Autry finally studied the photos and came to the same conclusion. But Mirage 2000s were very high tech French-built weapons. Who flew this kind of jet fighter in the Caribbean basin? Autry asked.

“Venezuela,” Mungo replied, each syllable seeming to be painful to utter.

Autry turned to him. “Venezuela? Are you sure?”

Mungo shrugged. Eyes downcast as always, he explained that the people running the always-volatile South American country these days were fringe leftists who maintained power by pretending the United States was always trying to overthrow them.

“They’re raising a two-million-man army,” Mungo told them. “And when you consider there’s only about three million people in the entire U.S. military, you can see these guys are really going overboard. They’re also buying weapons to equip this massive army—AK-47s mostly. But they’re also trying to get larger weapons, like short-range missiles, submarines, maybe even nukes. And as you can see, they’ve managed to get at least a couple of the top-shelf Mirages. They probably have more.”

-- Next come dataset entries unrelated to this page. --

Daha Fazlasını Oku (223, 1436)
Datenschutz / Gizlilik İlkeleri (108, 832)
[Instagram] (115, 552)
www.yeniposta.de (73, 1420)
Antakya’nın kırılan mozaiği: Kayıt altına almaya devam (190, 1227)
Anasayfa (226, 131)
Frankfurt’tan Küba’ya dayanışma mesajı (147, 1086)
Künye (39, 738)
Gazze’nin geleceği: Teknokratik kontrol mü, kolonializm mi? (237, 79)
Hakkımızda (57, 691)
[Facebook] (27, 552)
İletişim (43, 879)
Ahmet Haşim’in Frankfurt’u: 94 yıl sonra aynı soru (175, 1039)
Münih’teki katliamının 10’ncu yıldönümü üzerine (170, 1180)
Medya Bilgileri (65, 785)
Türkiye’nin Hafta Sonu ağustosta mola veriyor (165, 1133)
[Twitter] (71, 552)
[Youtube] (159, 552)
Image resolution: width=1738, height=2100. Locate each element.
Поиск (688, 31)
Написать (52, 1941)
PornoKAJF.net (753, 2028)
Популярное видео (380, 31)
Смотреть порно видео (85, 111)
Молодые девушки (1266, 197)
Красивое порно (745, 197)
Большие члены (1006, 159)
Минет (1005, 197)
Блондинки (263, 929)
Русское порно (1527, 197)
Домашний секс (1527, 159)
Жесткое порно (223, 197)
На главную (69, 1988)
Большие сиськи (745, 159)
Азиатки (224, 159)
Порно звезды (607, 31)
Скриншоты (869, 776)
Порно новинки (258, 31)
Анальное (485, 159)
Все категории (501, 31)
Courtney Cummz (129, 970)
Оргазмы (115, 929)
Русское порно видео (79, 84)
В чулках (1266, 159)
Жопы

Not all of this was foreign to Autry. Before being dropped into XBat, he’d been in charge of several squadrons of TF-160’s regular battalion in Panama, running drug interdiction missions in Central America and flying agents in and out of nearby Cuba. But this latest upsurge of military nonsense in Venezuela had happened in just the last few months, a time when Autry was forming the new unit and trying to keep it together. He hadn’t kept up so much with foreign affairs. But somehow, Mungo had.

Mungo went on: “They’re the fifth-largest oil producer in the world. They own Citgo, which means billions come in every day. People are starving and living in filth in their own country, but this is how these guys have decided to spend their money—creating the first superpower in South America, or trying to anyway.”

Autry studied the photos again. XBat’s copters were unmarked, so he supposed the Venezuelans could make the excuse that they didn’t know who the copters belonged to. But the attack took place nearly 250 miles off the Venezuelan coast—well beyond any territorial limit. And there was no way the unit had crossed over into Venezuelan airspace after finishing the Pablo operation.